_Task brief_.
Copy, word for word, the lines of the entries below between the one with "Given: Click the puppy hero banner image" and the one with "The height and", inclusive, and leave out everything else.

_Record excerpts_.
# # # #

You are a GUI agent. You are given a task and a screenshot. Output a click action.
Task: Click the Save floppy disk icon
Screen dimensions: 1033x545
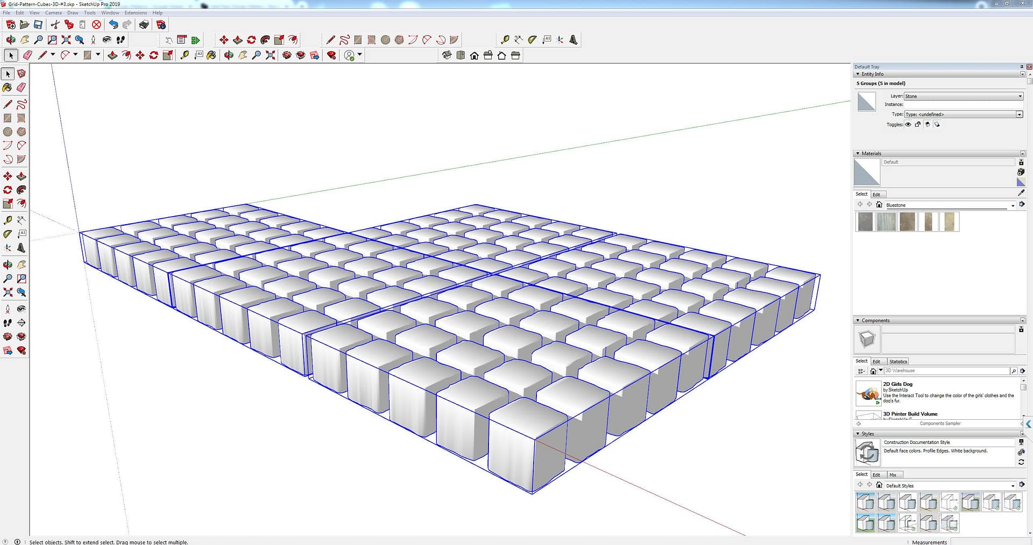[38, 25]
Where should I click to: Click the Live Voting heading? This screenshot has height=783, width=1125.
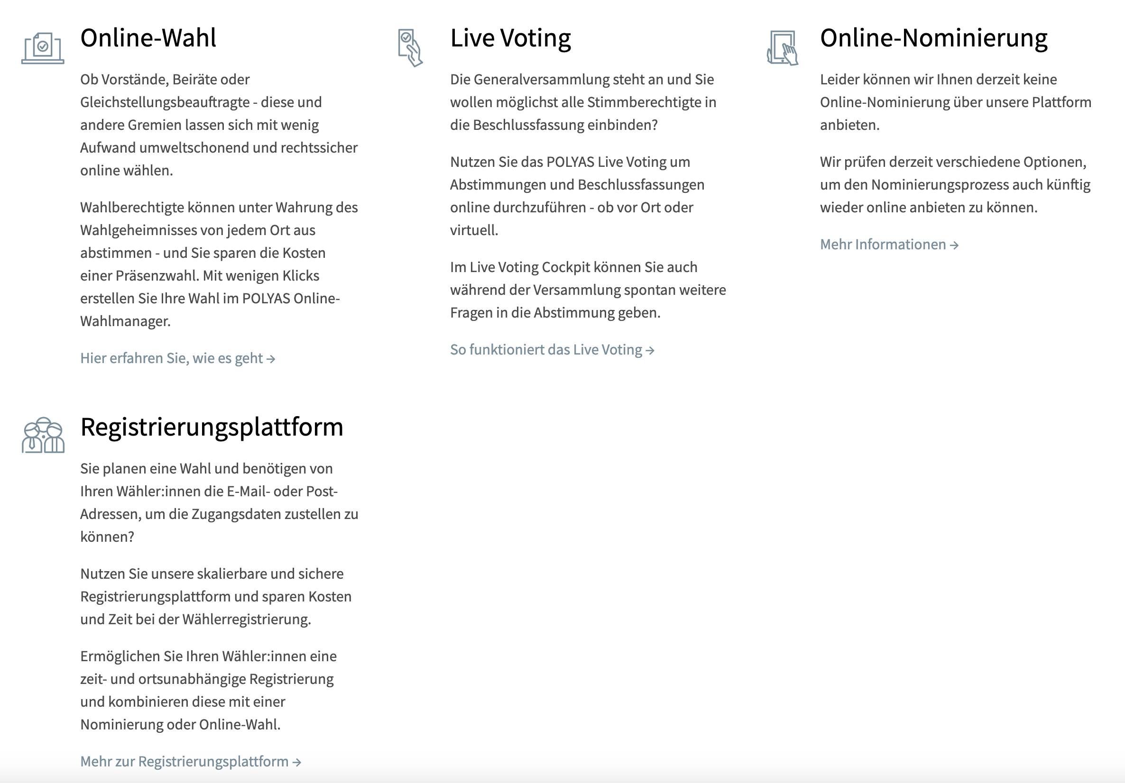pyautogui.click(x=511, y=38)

# # # #

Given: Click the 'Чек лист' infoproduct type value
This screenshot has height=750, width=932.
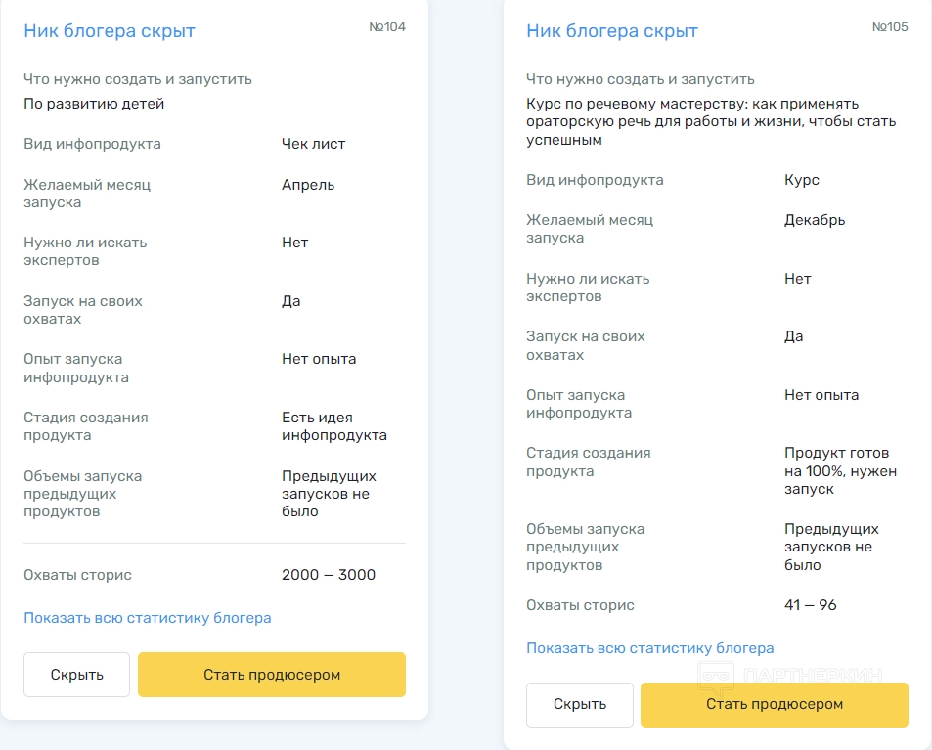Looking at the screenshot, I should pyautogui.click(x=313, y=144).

# # # #

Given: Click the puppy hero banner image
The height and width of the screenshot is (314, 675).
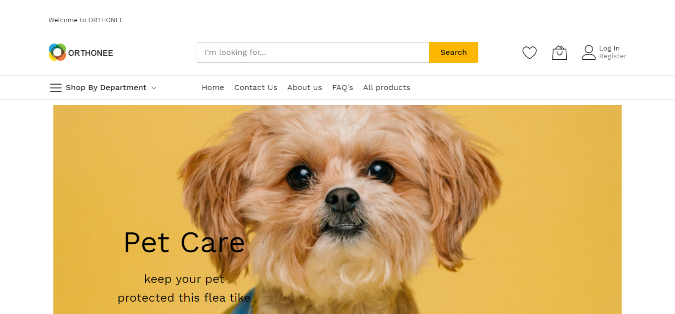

# # # #

_Worked solution_.
Given: Click the puppy hero banner image
The height and width of the screenshot is (314, 675).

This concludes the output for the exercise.